__What the exercise asks__
Find the line in the entries below that contains "[Telegram Share] (384, 1839)". Repeat it exactly, and every line after it through the line that contains "News (117, 116)".

__Dataset items__
########

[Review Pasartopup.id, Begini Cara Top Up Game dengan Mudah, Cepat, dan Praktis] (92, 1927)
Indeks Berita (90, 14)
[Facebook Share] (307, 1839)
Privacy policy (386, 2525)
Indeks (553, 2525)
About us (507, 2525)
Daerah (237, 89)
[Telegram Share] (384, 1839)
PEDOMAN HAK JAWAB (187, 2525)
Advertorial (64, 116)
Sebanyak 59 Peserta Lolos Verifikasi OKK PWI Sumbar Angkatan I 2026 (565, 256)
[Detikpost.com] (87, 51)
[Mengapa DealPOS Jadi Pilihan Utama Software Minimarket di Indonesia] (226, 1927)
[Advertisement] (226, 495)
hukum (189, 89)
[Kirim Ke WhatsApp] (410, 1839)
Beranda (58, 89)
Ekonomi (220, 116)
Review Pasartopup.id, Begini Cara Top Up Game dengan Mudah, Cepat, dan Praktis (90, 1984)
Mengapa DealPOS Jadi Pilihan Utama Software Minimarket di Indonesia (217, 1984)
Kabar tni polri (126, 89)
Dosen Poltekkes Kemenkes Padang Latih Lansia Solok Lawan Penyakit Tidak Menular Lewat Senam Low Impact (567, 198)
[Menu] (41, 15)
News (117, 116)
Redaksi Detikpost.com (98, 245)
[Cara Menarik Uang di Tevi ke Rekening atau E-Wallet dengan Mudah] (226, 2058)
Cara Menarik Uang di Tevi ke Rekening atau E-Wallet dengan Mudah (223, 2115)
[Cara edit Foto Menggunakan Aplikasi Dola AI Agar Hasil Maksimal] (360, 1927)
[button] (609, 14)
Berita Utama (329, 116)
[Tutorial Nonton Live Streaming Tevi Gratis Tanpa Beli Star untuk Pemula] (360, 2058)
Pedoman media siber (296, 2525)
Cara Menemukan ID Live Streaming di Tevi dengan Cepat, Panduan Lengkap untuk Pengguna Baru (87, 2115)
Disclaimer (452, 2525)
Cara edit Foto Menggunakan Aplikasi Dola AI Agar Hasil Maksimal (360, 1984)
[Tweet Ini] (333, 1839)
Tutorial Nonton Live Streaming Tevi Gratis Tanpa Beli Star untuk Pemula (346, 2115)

########

__Answer section__
[Telegram Share] (384, 1839)
PEDOMAN HAK JAWAB (187, 2525)
Advertorial (64, 116)
Sebanyak 59 Peserta Lolos Verifikasi OKK PWI Sumbar Angkatan I 2026 (565, 256)
[Detikpost.com] (87, 51)
[Mengapa DealPOS Jadi Pilihan Utama Software Minimarket di Indonesia] (226, 1927)
[Advertisement] (226, 495)
hukum (189, 89)
[Kirim Ke WhatsApp] (410, 1839)
Beranda (58, 89)
Ekonomi (220, 116)
Review Pasartopup.id, Begini Cara Top Up Game dengan Mudah, Cepat, dan Praktis (90, 1984)
Mengapa DealPOS Jadi Pilihan Utama Software Minimarket di Indonesia (217, 1984)
Kabar tni polri (126, 89)
Dosen Poltekkes Kemenkes Padang Latih Lansia Solok Lawan Penyakit Tidak Menular Lewat Senam Low Impact (567, 198)
[Menu] (41, 15)
News (117, 116)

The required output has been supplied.